[LEETCODE][289. Game of Life][in-place方法，思想很好]

之前碰到的一题：

289. Game of Life

According to the Wikipedia's article: "The Game of Life, also known simply as Life, is a cellular automaton devised by the British mathematician John Horton Conway in 1970."

Given a board with m by n cells, each cell has an initial state live (1) or dead (0).
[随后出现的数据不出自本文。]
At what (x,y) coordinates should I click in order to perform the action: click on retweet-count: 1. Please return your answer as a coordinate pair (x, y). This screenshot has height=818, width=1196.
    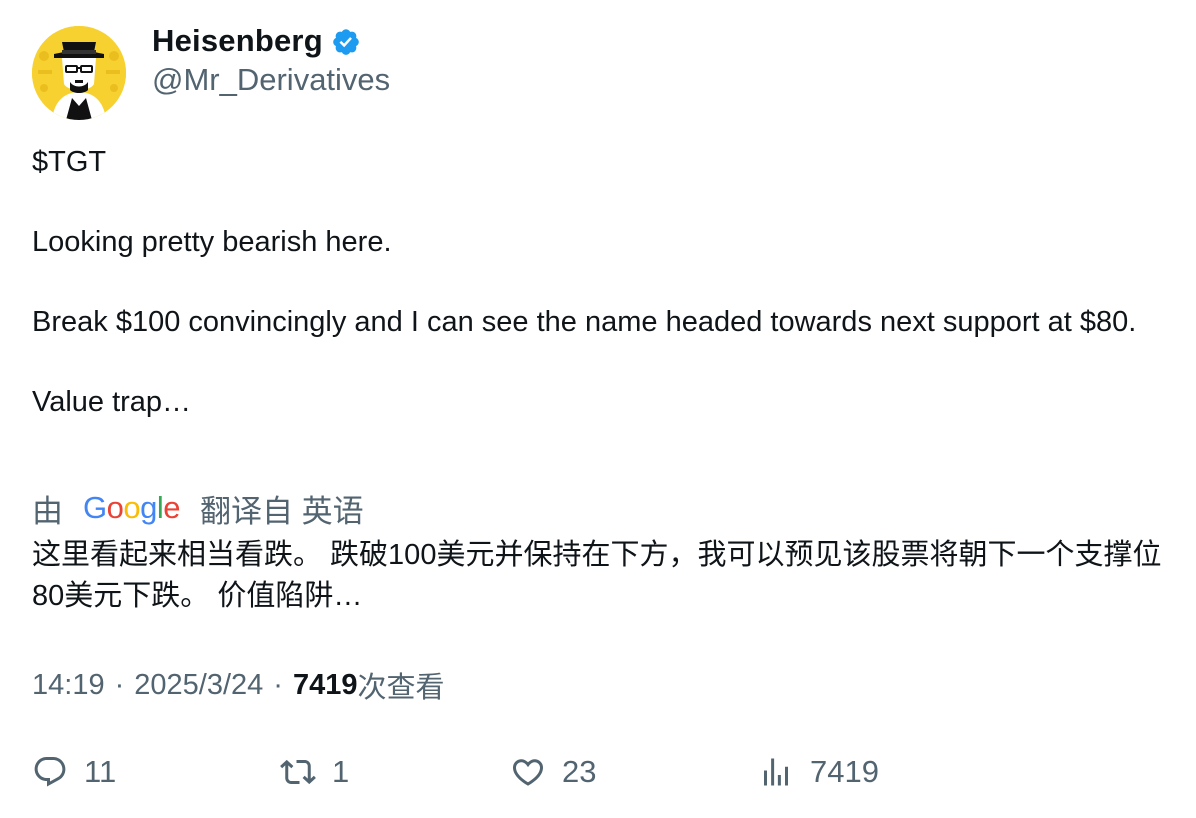
    Looking at the image, I should click on (341, 772).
Each cell interacts with its eight neighbors (horizontal, vertical, diagonal) using the following four rules (taken from the above Wikipedia article):

1. Any live cell with fewer than two live neighbors dies, as if caused by under-population.
2. Any live cell with two or three live neighbors lives on to the next generation.
3. Any live cell with more than three live neighbors dies, as if by over-population..
4. Any dead cell with exactly three live neighbors becomes a live cell, as if by reproduction.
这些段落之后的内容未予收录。